• _AVAILABLE DATA_
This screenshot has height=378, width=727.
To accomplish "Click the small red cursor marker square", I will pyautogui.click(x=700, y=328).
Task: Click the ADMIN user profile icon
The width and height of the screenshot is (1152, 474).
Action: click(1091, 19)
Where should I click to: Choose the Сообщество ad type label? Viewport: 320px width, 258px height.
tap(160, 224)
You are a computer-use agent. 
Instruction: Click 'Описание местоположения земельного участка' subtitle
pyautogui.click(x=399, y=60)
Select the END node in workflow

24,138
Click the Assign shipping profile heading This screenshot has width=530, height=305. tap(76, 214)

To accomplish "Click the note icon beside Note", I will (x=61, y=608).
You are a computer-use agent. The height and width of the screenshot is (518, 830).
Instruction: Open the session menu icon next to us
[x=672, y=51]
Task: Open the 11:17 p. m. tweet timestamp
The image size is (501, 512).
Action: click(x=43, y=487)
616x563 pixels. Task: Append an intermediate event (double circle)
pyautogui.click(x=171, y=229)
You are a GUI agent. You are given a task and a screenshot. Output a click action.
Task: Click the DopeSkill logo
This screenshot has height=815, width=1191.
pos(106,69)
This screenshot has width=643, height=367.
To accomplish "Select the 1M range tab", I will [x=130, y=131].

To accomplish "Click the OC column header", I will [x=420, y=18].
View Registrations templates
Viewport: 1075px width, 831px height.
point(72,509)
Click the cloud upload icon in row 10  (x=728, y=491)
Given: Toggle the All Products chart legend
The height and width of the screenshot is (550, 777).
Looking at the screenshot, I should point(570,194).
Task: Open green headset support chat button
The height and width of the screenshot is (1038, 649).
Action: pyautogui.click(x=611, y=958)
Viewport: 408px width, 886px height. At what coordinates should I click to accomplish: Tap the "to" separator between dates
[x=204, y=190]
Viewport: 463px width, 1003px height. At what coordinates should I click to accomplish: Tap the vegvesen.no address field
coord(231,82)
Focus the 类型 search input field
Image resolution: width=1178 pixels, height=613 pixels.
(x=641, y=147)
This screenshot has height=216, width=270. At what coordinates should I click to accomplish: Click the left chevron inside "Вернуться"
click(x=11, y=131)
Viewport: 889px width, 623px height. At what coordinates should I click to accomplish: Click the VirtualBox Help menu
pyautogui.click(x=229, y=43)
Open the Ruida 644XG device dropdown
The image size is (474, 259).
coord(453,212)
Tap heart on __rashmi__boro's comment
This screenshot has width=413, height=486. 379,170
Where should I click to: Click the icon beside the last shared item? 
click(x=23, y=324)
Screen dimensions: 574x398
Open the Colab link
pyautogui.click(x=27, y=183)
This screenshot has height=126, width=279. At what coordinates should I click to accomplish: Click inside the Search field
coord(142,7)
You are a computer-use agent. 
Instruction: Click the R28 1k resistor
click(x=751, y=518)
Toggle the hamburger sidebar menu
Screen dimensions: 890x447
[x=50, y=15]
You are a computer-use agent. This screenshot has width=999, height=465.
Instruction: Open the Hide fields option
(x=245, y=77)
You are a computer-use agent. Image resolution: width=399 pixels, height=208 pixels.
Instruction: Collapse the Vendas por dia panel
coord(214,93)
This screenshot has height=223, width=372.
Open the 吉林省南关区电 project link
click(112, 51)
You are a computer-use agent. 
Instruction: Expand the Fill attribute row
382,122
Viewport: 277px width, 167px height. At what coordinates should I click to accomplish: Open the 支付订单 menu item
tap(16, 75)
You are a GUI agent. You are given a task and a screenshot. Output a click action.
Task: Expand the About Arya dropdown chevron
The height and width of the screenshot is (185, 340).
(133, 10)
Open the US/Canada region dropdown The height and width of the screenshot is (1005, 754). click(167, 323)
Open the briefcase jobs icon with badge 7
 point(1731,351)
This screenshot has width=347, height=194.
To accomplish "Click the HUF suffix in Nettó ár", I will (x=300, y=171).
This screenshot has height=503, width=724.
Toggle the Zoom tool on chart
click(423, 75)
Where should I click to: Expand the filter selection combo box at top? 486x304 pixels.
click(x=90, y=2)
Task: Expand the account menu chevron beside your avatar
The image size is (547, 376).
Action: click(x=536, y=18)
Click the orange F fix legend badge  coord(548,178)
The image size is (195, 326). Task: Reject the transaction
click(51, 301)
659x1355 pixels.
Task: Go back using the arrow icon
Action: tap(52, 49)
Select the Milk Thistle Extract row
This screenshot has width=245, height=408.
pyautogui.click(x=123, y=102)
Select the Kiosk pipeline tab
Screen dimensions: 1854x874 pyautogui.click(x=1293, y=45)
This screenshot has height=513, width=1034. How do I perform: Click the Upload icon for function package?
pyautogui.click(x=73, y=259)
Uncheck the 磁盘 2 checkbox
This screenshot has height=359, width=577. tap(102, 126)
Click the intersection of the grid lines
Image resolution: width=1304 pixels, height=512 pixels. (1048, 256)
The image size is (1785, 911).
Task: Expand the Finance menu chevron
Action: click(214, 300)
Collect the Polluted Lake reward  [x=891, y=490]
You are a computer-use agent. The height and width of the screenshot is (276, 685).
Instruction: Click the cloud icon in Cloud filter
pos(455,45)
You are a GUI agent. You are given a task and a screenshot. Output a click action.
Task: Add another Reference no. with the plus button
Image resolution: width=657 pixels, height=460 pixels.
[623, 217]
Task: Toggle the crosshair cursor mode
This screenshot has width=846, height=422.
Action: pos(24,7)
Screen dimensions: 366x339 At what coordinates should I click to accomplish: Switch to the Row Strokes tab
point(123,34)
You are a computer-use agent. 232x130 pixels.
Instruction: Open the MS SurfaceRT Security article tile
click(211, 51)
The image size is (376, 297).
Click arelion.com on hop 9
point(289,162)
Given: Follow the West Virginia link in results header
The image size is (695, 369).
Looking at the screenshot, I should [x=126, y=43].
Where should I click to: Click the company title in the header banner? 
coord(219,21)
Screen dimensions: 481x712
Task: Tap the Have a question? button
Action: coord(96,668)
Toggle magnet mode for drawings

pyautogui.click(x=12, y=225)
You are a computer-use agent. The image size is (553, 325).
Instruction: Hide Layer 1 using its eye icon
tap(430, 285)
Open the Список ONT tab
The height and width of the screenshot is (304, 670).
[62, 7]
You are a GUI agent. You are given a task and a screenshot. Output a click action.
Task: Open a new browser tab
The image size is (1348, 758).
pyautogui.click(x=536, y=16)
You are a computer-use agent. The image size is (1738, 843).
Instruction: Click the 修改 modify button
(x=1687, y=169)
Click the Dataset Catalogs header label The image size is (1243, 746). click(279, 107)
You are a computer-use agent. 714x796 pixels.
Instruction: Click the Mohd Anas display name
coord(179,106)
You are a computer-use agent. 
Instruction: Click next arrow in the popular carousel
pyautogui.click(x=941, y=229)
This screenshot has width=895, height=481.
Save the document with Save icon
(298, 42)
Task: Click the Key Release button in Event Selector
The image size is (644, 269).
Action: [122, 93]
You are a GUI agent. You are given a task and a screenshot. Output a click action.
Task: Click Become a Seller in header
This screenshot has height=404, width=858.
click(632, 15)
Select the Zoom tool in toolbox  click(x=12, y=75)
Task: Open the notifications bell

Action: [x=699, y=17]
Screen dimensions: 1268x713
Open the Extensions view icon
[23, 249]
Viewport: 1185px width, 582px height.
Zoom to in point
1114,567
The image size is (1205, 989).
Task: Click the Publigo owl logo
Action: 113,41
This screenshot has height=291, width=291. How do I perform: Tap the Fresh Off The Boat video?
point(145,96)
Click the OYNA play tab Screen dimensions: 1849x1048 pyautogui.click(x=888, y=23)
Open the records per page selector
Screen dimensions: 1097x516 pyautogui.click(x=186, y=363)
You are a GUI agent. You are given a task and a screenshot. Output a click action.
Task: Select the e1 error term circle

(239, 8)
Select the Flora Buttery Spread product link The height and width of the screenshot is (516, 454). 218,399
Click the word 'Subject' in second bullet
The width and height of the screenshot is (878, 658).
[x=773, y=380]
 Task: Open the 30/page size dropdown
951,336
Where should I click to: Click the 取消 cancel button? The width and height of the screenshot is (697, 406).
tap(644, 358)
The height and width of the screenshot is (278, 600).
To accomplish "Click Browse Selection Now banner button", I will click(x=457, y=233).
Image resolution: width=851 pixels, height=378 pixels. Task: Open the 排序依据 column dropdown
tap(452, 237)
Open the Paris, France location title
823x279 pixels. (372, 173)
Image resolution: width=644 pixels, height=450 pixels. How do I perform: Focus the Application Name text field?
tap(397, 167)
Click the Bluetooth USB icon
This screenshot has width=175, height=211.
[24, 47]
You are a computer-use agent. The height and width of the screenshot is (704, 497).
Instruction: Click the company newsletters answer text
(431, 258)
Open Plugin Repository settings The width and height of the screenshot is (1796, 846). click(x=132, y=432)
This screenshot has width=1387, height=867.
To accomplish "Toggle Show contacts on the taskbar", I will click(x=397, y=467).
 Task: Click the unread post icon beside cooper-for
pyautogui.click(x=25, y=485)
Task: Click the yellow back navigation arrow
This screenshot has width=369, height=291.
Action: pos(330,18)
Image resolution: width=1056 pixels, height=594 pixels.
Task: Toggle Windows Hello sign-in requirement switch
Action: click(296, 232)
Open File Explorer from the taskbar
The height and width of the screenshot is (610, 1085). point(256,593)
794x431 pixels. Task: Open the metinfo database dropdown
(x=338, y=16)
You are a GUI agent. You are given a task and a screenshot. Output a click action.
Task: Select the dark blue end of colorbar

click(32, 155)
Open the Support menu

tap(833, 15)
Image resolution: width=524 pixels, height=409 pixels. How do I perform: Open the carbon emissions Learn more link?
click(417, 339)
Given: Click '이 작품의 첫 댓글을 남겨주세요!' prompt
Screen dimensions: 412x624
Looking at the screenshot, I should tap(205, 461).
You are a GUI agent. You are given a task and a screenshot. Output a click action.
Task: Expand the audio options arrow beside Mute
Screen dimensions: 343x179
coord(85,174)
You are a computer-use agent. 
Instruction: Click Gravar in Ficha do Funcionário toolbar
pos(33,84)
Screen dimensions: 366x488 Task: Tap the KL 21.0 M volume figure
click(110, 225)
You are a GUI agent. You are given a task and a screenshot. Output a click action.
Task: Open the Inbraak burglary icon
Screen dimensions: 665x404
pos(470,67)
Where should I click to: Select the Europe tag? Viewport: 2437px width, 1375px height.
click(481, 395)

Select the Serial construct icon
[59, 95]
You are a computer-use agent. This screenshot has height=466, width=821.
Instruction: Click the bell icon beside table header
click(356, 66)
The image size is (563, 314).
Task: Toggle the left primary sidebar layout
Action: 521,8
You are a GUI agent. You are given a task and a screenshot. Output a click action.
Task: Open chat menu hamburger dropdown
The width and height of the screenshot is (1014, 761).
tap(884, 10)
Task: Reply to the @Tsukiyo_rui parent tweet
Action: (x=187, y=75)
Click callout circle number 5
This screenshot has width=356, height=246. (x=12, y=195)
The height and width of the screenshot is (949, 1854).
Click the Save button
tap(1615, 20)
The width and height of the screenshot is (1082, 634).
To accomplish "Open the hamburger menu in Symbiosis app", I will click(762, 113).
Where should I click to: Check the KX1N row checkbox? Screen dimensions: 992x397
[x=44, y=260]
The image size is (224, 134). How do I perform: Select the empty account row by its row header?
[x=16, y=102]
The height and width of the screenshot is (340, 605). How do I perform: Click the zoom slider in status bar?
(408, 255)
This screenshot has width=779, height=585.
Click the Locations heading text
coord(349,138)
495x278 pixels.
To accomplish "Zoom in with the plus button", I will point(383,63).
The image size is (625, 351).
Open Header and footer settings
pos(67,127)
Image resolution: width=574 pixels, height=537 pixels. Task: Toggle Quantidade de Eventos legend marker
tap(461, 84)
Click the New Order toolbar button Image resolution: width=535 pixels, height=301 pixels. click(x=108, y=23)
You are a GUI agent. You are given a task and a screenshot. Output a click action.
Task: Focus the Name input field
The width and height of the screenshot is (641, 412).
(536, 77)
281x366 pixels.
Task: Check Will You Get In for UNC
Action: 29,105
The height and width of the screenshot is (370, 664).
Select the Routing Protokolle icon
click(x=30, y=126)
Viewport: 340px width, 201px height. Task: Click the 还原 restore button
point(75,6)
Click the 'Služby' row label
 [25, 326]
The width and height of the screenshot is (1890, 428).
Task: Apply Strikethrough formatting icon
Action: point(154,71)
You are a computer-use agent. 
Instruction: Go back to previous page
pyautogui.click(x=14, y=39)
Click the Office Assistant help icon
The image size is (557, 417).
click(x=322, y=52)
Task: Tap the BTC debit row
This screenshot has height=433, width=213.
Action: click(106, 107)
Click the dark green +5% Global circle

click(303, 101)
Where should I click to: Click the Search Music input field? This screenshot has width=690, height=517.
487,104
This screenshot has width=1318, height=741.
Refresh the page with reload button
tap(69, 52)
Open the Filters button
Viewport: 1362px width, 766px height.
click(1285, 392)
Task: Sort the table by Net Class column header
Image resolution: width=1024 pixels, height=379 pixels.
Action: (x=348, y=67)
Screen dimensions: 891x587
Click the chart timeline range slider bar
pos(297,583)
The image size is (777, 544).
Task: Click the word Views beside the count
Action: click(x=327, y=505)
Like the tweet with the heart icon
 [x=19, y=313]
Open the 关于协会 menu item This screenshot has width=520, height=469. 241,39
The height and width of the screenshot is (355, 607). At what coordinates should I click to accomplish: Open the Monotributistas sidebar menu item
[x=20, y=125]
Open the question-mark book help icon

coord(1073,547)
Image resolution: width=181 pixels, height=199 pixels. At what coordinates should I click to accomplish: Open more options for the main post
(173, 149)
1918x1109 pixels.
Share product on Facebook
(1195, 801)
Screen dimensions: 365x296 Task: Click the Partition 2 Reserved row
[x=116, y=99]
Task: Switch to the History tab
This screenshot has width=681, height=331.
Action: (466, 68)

• _WORK TO COMPLETE_
Look through the material for "chat". Copy each line that has it.

• _TASK ANSWER_
Task: Open green headset support chat button
Task: Open chat menu hamburger dropdown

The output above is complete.